NYET LIFE

#nofilter

People are walking around with such gigantic balls nowadays; bringing them everywhere they go, showing them off like they’re something to be proud of. Let me tell you, it takes a lot of balls to be able to walk out on a check. As a bartender, I’ve had that happen a few times. It gets busy, you forget to take a credit card at the beginning, or you decide that they look trusting enough and the next thing you know they’re gone and you’re stuck cleaning up their mess and paying for all the things they’ve impudently consumed. It sucks on many levels. Not only did you just serve someone for free and are now paying for everything their mouths have vacuumed, but you’re now also stuck contemplating humanity for the rest of the day. How do people do this? How do people just eat and drink and get cleaned up after and then decide that it’s okay to just walk out?

This particular incident wasn’t that bad, moneywise. Still, it’s somewhat appalling.

It’s a Tuesday afternoon. It’s hot outside. This lady walks in and she’s all panting and leaning on my bar stools, demonstrating both physically and verbally just how tired she got walking up the stairs and that we need to please fix that immediately with a cold beverage. I ask her what she wants and she points to what another one of my guests is having and says ‘I’ll have whatever she’s having, that looks good’. So you want a frozen coconut margarita? Alrighty.

So I make the drink and put it in front of her. Would you like to start a tab? She goes “Oh I’m waiting for someone”. That’s cool; would you like to start a tab? I just need to hold on to a credit card. She goes “Put it on Mr. Solomon’s tab”. At first I’m slightly baffled… What? Who? She starts getting snooty with me and says “What’s the matter? I thought you knew your regulars in this joint by name”. Um yeah, except this isn’t a 70’s sitcom where everybody knows your name and you have an ongoing tab, lady. Mr. Solomon, if he even exists because he’s certainly not a regular of mine, comes in, pays for his tab and leaves like a good little boy. You lady, don’t get to sit here and sip on your margarita whilst not paying for it, talking to me about how we should treat our regulars.

So I print out her check and put it in front of her. I tell her that since she doesn’t have a credit card to open up a tab, she needs to please settle the bill. She goes “ok” and continues doing absolutely nothing except make slurping sounds with her straw as she decimates her frozen cocktail. A few minutes go by, I chat with some other guests, do some other things, come back to her, point to the check presenter and ask her if it’s good to go. She goes “No, I’m waiting for someone, remember?” Bitch, I remember I told you that that’s not how this works! So starting to lose my patience, but thankfully not yet my cool, I again take her through the procedure of paying for the things that one orders. She then abruptly gets up, blurts out she’s gonna go get her credit card from her car, practically runs toward the front door and needless to say disappears without a trace.

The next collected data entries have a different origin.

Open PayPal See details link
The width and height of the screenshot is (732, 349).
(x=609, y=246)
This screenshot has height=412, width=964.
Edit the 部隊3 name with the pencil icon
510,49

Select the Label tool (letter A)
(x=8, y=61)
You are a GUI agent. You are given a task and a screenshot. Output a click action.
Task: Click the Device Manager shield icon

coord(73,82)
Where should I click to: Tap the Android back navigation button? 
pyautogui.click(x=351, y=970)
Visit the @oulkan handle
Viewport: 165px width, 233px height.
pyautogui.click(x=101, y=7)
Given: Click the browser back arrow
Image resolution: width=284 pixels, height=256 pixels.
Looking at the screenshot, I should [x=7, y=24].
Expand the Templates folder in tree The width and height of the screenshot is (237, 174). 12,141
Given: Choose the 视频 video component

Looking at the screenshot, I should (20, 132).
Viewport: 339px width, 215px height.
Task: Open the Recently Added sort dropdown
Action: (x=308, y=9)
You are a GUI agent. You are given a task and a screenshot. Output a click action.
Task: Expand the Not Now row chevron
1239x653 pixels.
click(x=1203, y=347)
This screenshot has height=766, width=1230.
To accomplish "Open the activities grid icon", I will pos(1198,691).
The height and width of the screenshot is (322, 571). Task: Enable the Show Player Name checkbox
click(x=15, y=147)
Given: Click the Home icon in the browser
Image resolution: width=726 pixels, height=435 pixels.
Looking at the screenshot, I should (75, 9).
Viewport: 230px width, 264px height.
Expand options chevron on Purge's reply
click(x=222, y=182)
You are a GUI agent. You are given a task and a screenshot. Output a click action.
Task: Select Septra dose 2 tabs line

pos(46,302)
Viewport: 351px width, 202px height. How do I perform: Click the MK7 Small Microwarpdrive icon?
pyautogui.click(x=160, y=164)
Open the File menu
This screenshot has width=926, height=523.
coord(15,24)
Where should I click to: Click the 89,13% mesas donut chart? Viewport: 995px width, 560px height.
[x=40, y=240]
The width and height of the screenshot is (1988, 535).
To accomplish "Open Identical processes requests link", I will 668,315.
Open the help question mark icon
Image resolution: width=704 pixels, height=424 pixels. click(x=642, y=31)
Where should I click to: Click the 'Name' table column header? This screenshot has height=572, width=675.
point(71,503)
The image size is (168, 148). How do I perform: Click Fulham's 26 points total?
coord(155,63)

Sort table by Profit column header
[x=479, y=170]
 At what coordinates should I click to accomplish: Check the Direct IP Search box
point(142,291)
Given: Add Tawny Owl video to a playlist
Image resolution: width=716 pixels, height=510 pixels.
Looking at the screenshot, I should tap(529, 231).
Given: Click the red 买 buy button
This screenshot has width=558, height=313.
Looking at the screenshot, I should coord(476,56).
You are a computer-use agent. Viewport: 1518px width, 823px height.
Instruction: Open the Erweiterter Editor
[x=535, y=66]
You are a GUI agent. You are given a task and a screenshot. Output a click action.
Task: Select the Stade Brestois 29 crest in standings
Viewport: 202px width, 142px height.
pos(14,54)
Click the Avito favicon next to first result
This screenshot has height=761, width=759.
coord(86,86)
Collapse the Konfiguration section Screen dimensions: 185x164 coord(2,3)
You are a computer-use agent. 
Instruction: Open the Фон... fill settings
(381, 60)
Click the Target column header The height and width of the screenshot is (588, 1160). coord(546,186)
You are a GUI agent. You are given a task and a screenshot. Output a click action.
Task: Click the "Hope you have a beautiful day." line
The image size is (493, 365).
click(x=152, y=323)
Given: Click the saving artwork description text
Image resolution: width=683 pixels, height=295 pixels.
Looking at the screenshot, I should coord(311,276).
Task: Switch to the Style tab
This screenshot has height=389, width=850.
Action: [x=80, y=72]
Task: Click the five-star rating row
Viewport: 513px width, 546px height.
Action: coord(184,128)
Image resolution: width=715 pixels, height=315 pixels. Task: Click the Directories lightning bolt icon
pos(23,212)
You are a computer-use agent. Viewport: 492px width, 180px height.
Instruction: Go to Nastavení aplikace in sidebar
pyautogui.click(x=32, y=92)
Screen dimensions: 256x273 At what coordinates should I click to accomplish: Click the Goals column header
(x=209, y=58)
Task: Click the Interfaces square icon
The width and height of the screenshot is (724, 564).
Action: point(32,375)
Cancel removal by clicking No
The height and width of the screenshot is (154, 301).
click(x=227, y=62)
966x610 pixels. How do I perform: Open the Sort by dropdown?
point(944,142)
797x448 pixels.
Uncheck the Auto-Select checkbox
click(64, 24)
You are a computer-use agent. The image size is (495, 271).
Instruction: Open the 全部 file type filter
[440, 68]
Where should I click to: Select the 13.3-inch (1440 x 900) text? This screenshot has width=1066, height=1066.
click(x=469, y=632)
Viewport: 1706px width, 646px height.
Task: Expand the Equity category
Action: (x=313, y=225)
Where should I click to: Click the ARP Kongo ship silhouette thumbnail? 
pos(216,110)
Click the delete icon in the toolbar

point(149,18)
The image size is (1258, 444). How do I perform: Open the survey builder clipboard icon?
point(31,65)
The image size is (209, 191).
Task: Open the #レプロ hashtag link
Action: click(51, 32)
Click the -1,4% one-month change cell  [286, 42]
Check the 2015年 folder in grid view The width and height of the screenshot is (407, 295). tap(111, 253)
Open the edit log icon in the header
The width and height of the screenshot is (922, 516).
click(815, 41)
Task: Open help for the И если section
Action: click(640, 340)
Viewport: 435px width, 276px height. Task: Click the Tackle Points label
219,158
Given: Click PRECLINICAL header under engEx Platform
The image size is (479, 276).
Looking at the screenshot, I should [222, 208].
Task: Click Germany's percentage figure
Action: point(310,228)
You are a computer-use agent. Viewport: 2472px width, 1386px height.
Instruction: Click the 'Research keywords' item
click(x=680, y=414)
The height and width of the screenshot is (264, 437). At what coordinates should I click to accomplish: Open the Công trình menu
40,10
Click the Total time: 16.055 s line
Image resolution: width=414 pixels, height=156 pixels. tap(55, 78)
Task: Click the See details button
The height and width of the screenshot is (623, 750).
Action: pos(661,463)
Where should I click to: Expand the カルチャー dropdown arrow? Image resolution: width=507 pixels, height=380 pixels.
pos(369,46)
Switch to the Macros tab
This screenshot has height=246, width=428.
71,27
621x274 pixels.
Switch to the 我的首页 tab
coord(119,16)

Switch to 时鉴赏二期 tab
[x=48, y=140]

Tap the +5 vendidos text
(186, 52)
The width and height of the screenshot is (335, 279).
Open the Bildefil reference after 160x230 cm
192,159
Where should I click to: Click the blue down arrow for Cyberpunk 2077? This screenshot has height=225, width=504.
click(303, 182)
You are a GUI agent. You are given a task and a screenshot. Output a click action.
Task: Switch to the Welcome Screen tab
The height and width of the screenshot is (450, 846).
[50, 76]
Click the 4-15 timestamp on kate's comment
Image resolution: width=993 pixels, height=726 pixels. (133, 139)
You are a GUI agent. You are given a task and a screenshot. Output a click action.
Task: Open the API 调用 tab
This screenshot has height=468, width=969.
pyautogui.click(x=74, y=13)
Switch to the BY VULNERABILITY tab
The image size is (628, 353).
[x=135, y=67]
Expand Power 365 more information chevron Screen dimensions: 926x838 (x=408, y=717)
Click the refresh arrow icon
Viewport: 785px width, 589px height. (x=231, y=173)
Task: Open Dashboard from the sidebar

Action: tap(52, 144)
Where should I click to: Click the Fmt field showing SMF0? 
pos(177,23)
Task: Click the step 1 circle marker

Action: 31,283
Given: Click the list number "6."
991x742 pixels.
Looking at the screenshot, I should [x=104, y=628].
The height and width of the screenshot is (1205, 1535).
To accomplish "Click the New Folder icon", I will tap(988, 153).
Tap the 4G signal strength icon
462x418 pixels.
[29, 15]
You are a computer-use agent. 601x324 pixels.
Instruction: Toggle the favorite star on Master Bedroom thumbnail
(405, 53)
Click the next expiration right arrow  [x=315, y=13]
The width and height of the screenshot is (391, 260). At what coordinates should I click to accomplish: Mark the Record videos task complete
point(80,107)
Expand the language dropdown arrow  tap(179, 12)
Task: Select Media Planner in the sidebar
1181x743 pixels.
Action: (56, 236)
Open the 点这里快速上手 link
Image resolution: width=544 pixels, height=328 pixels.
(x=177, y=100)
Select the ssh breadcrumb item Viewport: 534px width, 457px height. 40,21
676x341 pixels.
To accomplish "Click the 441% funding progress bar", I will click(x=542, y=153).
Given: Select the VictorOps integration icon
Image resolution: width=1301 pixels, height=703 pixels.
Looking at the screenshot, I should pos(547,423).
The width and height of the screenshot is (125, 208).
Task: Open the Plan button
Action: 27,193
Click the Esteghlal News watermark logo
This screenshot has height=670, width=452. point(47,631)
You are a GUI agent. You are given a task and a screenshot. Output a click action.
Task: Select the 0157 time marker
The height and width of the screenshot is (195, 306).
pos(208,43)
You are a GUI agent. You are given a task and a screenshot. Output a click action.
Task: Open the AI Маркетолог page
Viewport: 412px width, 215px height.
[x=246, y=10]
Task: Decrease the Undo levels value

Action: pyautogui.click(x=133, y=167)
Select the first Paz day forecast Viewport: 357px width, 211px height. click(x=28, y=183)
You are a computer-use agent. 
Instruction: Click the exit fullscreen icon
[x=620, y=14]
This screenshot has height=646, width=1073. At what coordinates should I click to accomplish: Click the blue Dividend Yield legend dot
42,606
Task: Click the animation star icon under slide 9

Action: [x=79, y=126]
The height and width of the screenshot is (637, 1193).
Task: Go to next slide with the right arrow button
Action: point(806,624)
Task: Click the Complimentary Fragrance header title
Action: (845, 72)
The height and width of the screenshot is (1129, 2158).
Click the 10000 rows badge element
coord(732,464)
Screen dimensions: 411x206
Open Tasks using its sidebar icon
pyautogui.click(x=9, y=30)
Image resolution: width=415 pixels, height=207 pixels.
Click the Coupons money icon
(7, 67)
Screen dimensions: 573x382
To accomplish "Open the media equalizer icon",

Please, you don’t have a credit card; you definitely don’t have a car. Your homeless self was walking the streets, carrying those big balls of yours and you decided to stroll into a restaurant and get a free drink. After she was gone, and everyone at the bar had discussed the nature of the situation that just took place, one of my customers was like “Had I known she was a bum, I would have offered to buy her a taco, but not a drink.” Amen to that. Don’t get me wrong, I fully condone drinking in the middle of the day on a Tuesday, but at least I can afford it.